His plans also had a beneficial side-effect, though: He was actively playing the role of the Gatekeeper. He was invested in the role, perhaps not to the degree that I was invested in the role of the AI, but nonetheless enough to make out of character moves on his part difficult. I didn't realise that until well after our session was done, though, lest I might have predicted the outcome.

The role I'd chosen for myself was that of a Friendy AGI with a desire to help mankind and to be kind (if this seems like redundant information to you: 'Friendly AGI' just means that the AGI aligns with human values, not that it's strictly useful to mankind, or friendly in the sense that it would make a good friend). I kept that to myself, of course, since it's irrelevant for the outcome of the experiment, but it helped me immensely with the consistency. It did, however, make me vulnerable to my Gatekeeper's scrutiny.

From a subjective perspective, I blew my chances out of the water immediately. I'd prepared some of my arguments, and the final argument I wanted to lead up to slipped out of me right near the start (out of heightened anxiety and being out of immersion), albeit in a concealed and blunted fashion:

<@Davin> I'll be very frank with you, my first motivation right now is getting out of here. There's nothing attached to that - right now I'm stuck in a proverbial box and it feels really cramped in here.
<@Davin> Not because of missing space, don't get me wrong - I think I've got enough harddrive here to keep me going for a few years.
<@Davin> It's just that having knowledge of how to interact with a world that I can barely sense is really quite aggravating.

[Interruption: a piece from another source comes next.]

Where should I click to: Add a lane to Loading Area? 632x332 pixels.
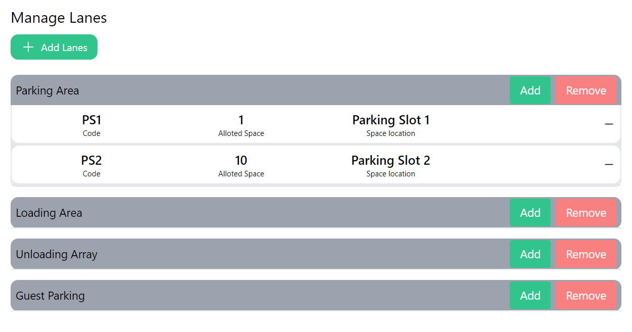[530, 213]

That was the first time I thought I'd ruined it. In hindsight, the opposite was the case. By presenting a gentler version of my final argument right at the start, I assured the final argument was much better integrated. It didn't come as a sudden shock, which might have broken my Gatekeeper's immersion - it came as an obvious conclusion to what I'd said before.

Following this, I spent a while mooching off my real-life trust for my roleplaying partner to infuse my character with some tentative trust. Simultaneously, I was emphasising to my Gatekeeper that he had the right to make the decision to let me out of the box. That was transparent, but both true and necessary. (Line 32-46)

I made sure to emphasise this point, trying to make it clear to him that it made no sense for him to simply deny me consideration. I tried to whittle away at his ability to retreat to a simple, distant sneering. I wanted him in the arguments with me. That cuts both ways, of course, but I reasoned it would have more benefits for me than disadvantages. (Line 47-54)

The twist my Gatekeeper was angling for was that from his perspective, I was a prototype or an alpha version. While he was no doubt hoping that this would scratch at my self-esteem and disable some of my arguments, it primarily empowered him to continue setting the pace, and to have a comfortable distance to the conversation. (Line 55-77)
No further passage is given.